THU / June 1711:00-12:00GRASPING, CONTESTING, MANAGING AND USING WATERS

Chakad Ojani (Manchester)

Water in Atmospheric Suspension

Coastal Fogs as Catchable Material Possibility in Peru

In this paper I discuss emergent attunements to coastal fog as a potential water source in Peru. By installing fog catchers in the hills around Lima, NGOs, residents, scientists, and conservationists seek to transform this airborne extension of the ocean into water for use in small-scale water supply systems and infrastructures of fog oasis restoration. Ethnographies of rural Peru have shown how in the context of modern water management, multiple, relational water practices become subject to singularisation by a managerial and decision- making elsewhere.

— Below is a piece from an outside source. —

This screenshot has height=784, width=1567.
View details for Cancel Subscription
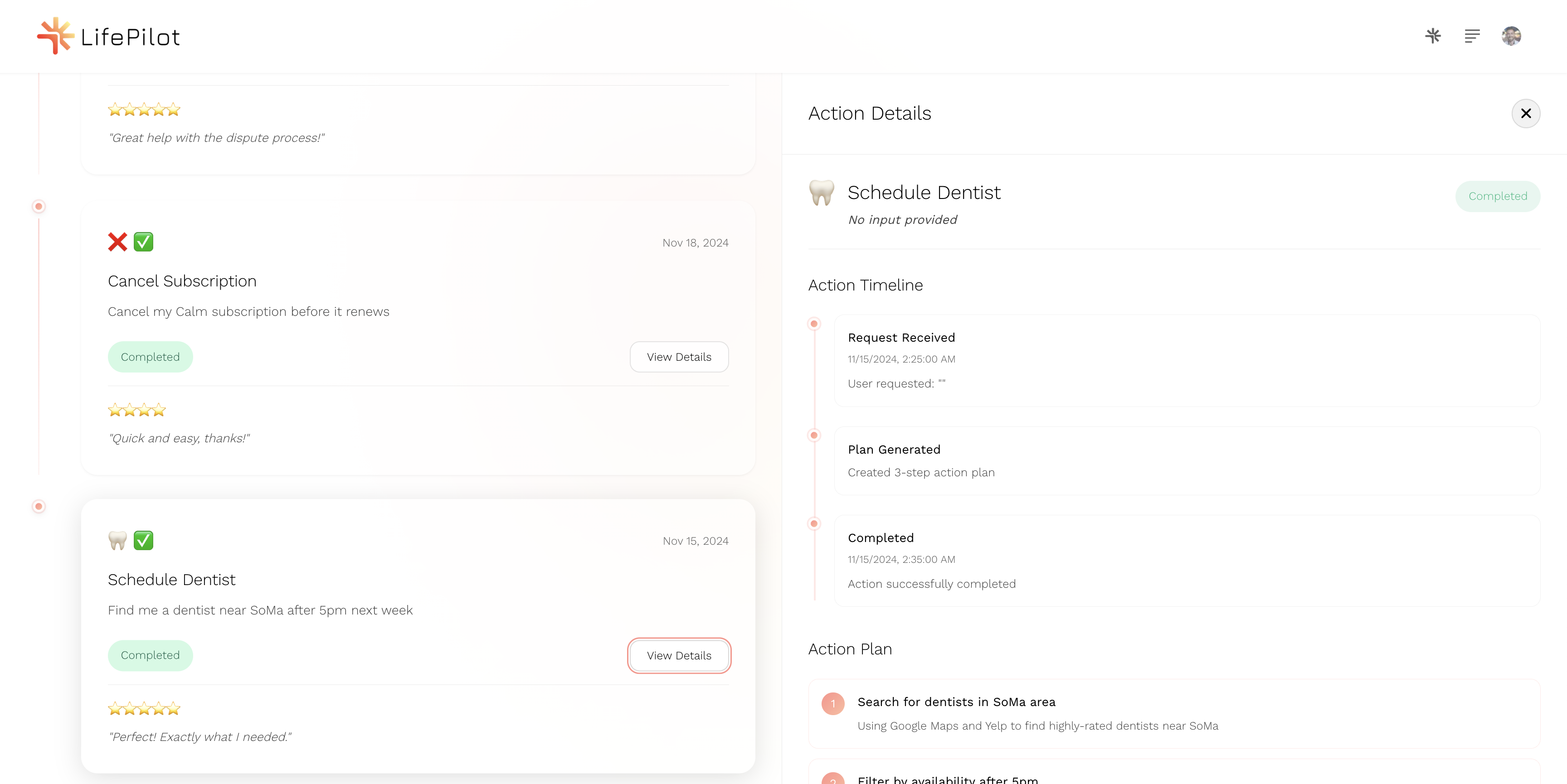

Rather than doing away with multiple waters, the tensions that ensue from such conjunctures are generative of new divergences. Far from a site where singularisation has already been or may become potentially successful, emergent attunements to fog in Lima are suggestive of how the urban, too, is a setting from where novel water practices might emerge—here one that attends to a form of water that is not yet piped, nor circulating, but airborne, elusive, and ephemeral, sometimes encountered as nearly immaterial. This paper describes the various devices and techniques of enquiry through which this atmospheric phenomenon gradually comes to be enacted as a volume of quantifiable water. These relational engagements with fog will then be used to reflect on the potentials and limitations of contemporary speculative realisms for ethnographic enquiry into water and the other-than- human more broadly considered.